The Enforcer is a 2022 American action thriller film directed by Richard Hughes, starring Antonio Banderas, Kate Bosworth and Mojean Aria.

Cast
 Antonio Banderas as Cuda
 Kate Bosworth as Estelle
 Mojean Aria as Stray
 Alexis Ren as Lexus
 Zolee Griggs as Billie
 2 Chainz as Freddie
 Mark Smith as Doom
 Luke Bouchier as Paycheck
 Aaron Cohen as Joe
 Kika Georgiou as Medina
 Kostas Sommer as Ronnnie Fedec
 Christos Vasilopoulos as Silvio
 Vivian Milkova as Lola
 Natalie Burn as Olivia

Release
The film premiered in select theatres and On Demand in the United States on 23 September 2022.

Reception
Dennis Harvey of Variety called the film "stylish but shallow" and praised the performance of Banderas. Dustin Chase of The Daily News graded the film a "D-" and called it a "cheap film that never tries to make the most of a limited budget." Tara McNara of Common Sense Media rated the film 2 stars out of 5 and wrote that while it "isn't a great film by any stretch of the imagination", it has "exciting" adjustments and has "some heart".

-- Exercise A --
According to the film article, who directed The Enforcer?

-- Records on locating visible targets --

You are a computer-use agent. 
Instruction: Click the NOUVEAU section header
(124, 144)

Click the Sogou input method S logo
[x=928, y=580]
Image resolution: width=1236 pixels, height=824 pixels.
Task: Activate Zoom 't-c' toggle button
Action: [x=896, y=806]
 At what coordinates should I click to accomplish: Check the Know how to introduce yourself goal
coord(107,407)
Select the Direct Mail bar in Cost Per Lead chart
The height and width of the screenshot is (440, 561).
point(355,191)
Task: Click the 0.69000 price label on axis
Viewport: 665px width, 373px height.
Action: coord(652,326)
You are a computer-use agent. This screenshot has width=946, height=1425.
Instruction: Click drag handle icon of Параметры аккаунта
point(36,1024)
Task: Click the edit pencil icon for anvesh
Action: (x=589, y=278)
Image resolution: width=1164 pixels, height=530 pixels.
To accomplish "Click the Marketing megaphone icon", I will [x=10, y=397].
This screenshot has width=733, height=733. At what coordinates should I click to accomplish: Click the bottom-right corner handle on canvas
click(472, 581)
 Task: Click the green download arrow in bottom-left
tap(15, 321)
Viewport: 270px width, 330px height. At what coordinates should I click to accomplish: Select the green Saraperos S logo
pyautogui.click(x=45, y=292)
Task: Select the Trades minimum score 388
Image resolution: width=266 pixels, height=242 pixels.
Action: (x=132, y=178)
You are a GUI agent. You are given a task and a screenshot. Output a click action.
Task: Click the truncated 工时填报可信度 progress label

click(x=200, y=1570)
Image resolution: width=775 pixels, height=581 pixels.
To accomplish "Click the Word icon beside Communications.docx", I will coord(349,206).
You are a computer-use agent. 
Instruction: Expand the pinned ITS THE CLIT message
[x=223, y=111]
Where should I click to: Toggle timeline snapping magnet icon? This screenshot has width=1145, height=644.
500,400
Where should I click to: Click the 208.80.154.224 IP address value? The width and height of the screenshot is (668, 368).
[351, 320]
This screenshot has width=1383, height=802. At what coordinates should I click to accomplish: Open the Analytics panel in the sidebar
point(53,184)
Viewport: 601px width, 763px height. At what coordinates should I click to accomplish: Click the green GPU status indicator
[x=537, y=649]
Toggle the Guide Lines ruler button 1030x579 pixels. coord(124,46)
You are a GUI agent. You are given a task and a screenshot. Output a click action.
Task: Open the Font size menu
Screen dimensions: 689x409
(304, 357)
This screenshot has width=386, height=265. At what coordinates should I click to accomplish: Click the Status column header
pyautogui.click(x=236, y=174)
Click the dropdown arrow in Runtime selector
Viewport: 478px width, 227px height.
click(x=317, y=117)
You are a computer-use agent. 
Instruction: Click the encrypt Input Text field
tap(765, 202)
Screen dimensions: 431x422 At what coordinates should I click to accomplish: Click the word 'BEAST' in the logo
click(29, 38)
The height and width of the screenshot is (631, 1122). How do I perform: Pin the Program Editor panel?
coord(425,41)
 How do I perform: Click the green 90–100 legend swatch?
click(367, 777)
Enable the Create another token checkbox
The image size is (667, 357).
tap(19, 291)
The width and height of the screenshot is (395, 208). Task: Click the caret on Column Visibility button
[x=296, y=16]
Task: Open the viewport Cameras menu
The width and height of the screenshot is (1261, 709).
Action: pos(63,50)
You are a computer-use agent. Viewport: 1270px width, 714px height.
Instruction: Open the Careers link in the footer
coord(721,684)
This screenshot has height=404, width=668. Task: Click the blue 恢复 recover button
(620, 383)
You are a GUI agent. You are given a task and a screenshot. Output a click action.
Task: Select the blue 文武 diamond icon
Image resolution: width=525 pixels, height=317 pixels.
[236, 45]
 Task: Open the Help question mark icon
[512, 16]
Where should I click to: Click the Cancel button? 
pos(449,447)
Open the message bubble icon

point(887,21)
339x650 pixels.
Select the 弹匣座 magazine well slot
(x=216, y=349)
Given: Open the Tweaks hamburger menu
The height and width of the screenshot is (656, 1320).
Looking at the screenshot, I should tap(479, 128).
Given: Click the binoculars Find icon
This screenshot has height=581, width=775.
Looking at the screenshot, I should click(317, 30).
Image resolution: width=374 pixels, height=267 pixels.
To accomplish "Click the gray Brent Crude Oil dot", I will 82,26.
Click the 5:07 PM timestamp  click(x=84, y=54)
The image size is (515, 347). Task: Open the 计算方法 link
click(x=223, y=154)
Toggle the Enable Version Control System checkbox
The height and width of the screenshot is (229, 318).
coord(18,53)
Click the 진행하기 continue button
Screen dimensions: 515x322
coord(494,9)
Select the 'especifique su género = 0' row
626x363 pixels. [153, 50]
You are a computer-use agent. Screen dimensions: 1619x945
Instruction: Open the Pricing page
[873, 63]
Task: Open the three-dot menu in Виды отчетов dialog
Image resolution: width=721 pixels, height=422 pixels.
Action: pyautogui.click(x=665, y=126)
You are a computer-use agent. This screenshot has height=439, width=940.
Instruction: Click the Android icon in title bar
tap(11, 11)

-- Exercise B --
Please rewrite only the part of the records that opens with the line containing "Task: Select the Trades minimum score 388" and closes with the line containing "[x=223, y=111]", requests included. Shift every coordinate in the answers by -124.

-- Final result A --
Richard Hughes

-- Final result B --
Task: Select the Trades minimum score 388
Image resolution: width=266 pixels, height=242 pixels.
Action: (x=8, y=54)
You are a GUI agent. You are given a task and a screenshot. Output a click action.
Task: Click the truncated 工时填报可信度 progress label

click(x=76, y=1446)
Image resolution: width=775 pixels, height=581 pixels.
To accomplish "Click the Word icon beside Communications.docx", I will coord(225,82).
You are a computer-use agent. 
Instruction: Expand the pinned ITS THE CLIT message
[x=99, y=-13]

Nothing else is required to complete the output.